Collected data
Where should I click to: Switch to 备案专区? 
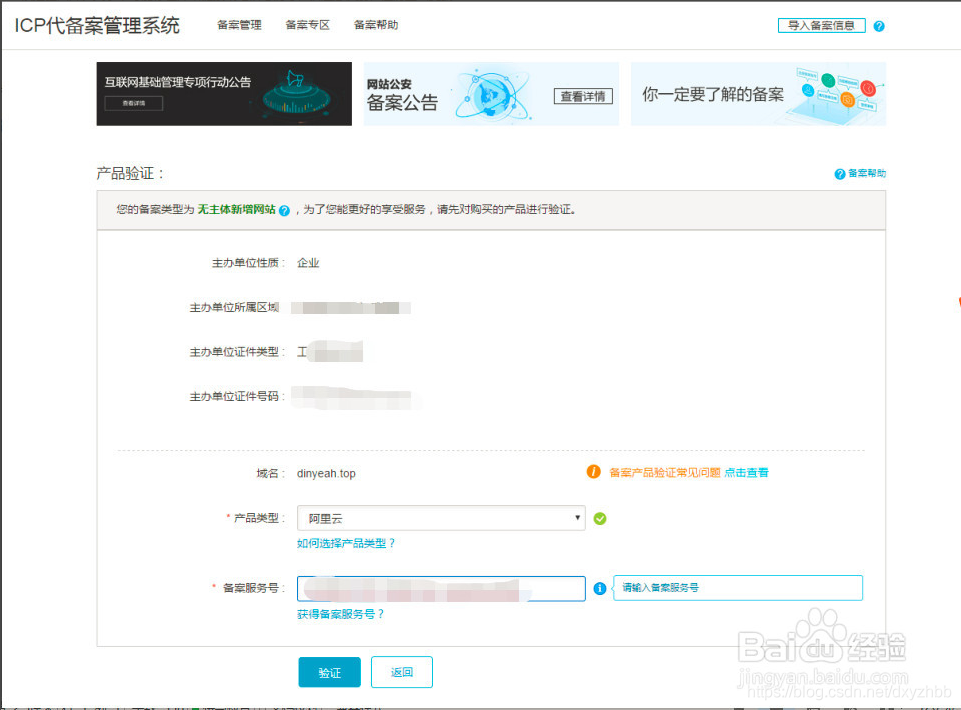coord(307,25)
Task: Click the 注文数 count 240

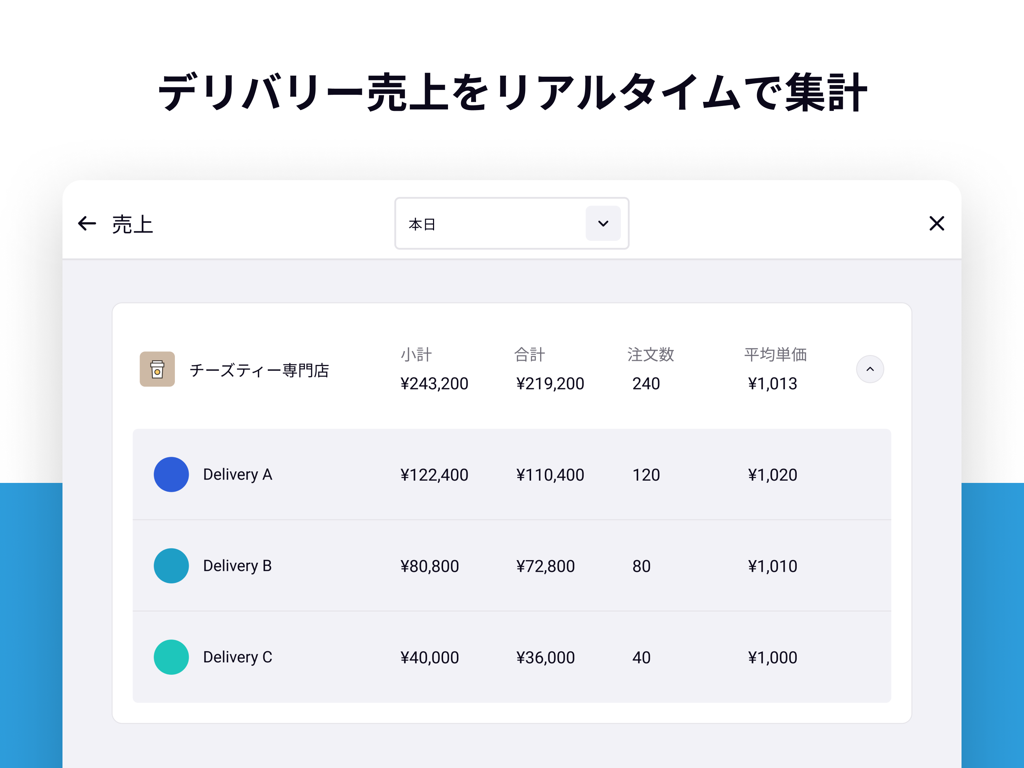Action: coord(646,382)
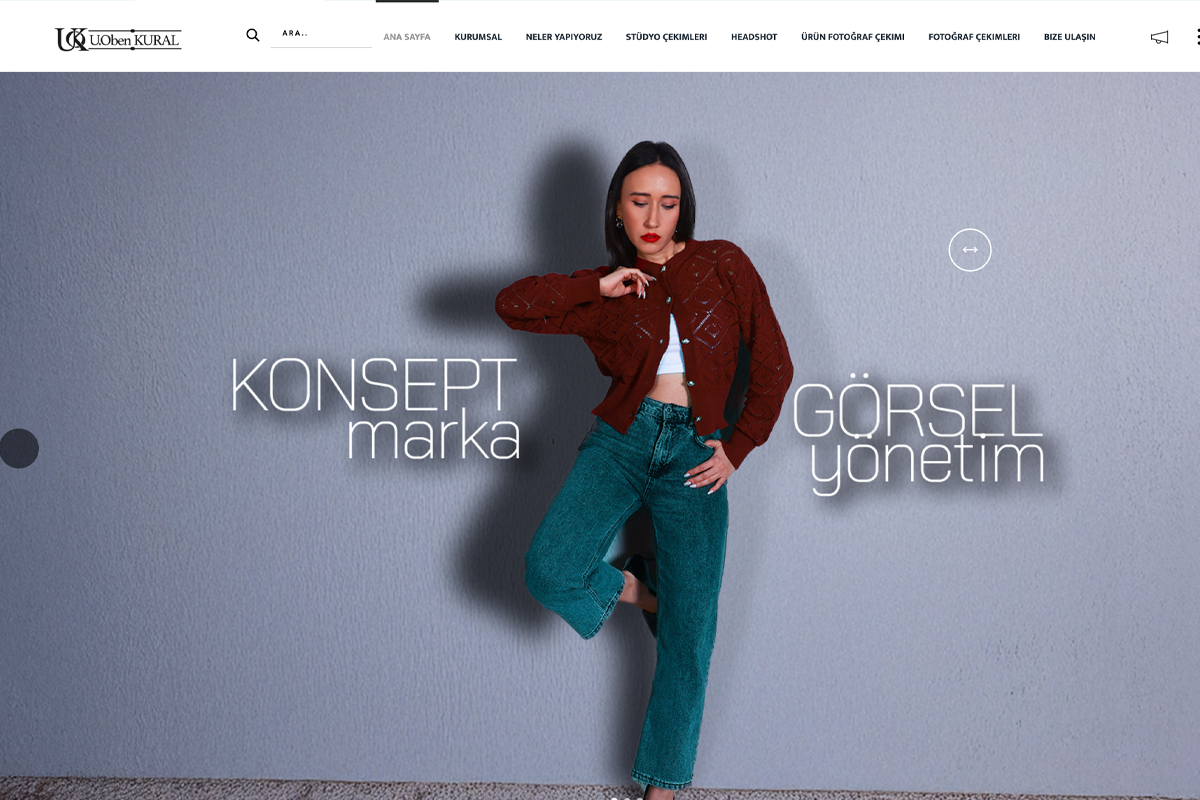Go to the ANA SAYFA menu item

[x=407, y=37]
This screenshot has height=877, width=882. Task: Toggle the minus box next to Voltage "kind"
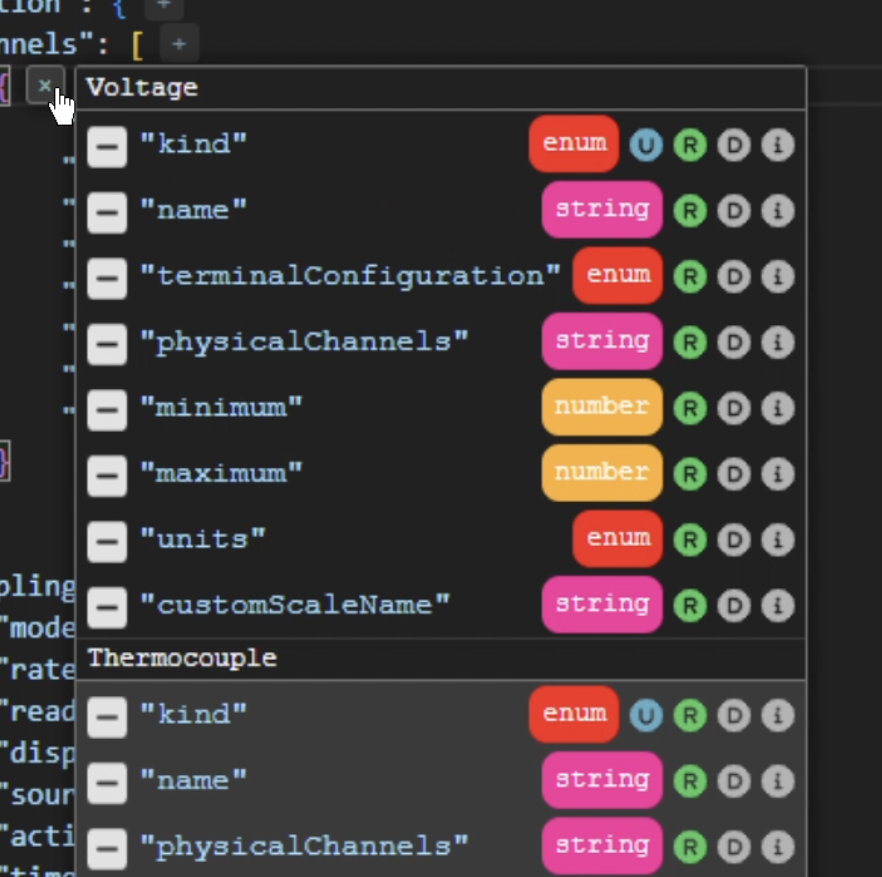point(107,147)
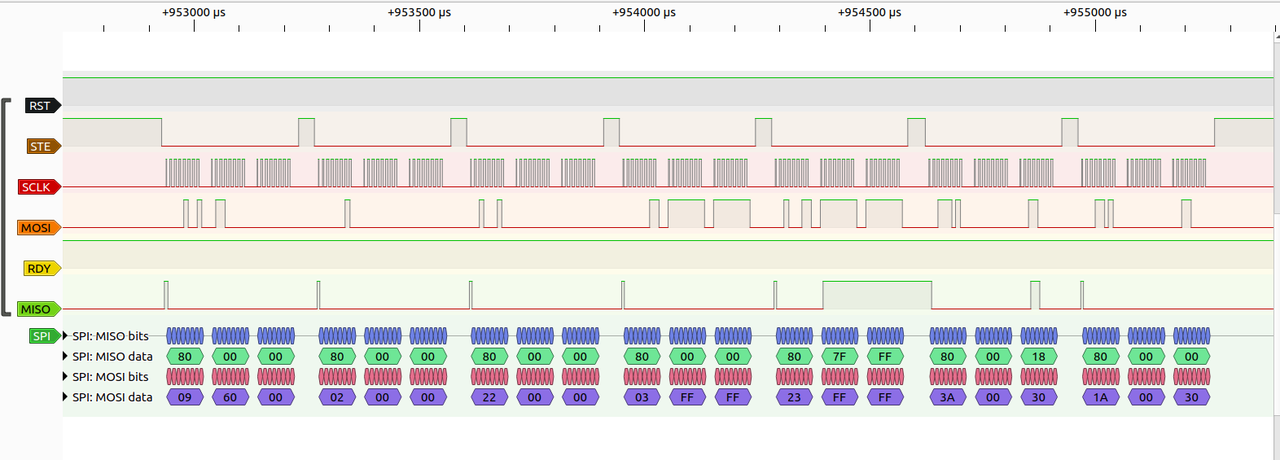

● DESCRIPTION OF THE TASK:
Can you restate all the records above word for word while dropping the pictures?

● YOUR SOLUTION:
Where should I click to: Switch to 备案专区? 
coord(307,25)
Task: Click the 注文数 count 240

Action: coord(646,382)
Go to the ANA SAYFA menu item

[x=407, y=37]
This screenshot has height=877, width=882. Task: Toggle the minus box next to Voltage "kind"
point(107,147)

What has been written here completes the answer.